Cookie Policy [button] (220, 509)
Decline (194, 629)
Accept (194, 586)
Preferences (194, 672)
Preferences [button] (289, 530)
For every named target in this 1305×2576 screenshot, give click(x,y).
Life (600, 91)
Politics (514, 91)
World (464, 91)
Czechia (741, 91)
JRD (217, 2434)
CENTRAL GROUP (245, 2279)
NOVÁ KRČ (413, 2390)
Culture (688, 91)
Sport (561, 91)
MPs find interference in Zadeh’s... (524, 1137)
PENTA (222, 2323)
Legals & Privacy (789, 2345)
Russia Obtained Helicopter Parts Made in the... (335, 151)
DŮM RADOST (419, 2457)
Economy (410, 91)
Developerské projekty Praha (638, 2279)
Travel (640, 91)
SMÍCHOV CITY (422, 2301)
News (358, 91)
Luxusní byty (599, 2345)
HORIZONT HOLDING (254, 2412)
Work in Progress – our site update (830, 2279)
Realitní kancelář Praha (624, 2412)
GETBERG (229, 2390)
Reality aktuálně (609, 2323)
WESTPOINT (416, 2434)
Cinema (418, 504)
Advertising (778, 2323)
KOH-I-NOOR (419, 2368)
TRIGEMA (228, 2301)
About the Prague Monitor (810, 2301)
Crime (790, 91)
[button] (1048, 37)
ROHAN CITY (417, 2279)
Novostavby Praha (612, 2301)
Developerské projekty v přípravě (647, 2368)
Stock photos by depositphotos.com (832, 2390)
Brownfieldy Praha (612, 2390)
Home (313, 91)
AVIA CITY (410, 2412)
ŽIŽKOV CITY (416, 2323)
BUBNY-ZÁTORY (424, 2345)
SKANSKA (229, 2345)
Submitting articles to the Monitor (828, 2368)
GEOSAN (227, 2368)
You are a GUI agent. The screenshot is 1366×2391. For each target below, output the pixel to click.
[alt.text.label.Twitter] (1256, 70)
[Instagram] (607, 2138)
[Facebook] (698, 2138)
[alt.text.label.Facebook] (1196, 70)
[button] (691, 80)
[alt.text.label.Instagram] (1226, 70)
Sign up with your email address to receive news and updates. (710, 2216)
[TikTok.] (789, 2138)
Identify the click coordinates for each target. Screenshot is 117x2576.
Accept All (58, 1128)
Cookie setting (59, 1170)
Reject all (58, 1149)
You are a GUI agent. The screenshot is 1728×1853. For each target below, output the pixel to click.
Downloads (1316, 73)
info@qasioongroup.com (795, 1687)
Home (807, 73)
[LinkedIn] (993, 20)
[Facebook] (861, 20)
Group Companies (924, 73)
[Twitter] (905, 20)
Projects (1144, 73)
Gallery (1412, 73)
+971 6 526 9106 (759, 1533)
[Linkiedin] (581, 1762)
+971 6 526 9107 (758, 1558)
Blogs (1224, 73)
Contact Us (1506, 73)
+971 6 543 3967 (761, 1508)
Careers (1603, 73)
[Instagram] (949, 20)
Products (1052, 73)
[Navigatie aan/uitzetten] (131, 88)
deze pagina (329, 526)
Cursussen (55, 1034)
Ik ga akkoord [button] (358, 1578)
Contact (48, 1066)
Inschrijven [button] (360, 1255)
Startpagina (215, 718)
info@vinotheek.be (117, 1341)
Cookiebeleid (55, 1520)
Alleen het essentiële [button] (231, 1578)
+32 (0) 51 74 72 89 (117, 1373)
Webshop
============
**Action item**.
Exactly reproduce the lines of the entries above, from the one containing "Home (807, 73)" to the very last, and no others.

**Response below**.
Home (807, 73)
[LinkedIn] (993, 20)
[Facebook] (861, 20)
Group Companies (924, 73)
[Twitter] (905, 20)
Projects (1144, 73)
Gallery (1412, 73)
+971 6 526 9106 (759, 1533)
[Linkiedin] (581, 1762)
+971 6 526 9107 (758, 1558)
Blogs (1224, 73)
Contact Us (1506, 73)
+971 6 543 3967 (761, 1508)
Careers (1603, 73)
[Instagram] (949, 20)
Products (1052, 73)
[Navigatie aan/uitzetten] (131, 88)
deze pagina (329, 526)
Cursussen (55, 1034)
Ik ga akkoord [button] (358, 1578)
Contact (48, 1066)
Inschrijven [button] (360, 1255)
Startpagina (215, 718)
info@vinotheek.be (117, 1341)
Cookiebeleid (55, 1520)
Alleen het essentiële [button] (231, 1578)
+32 (0) 51 74 72 89 (117, 1373)
Webshop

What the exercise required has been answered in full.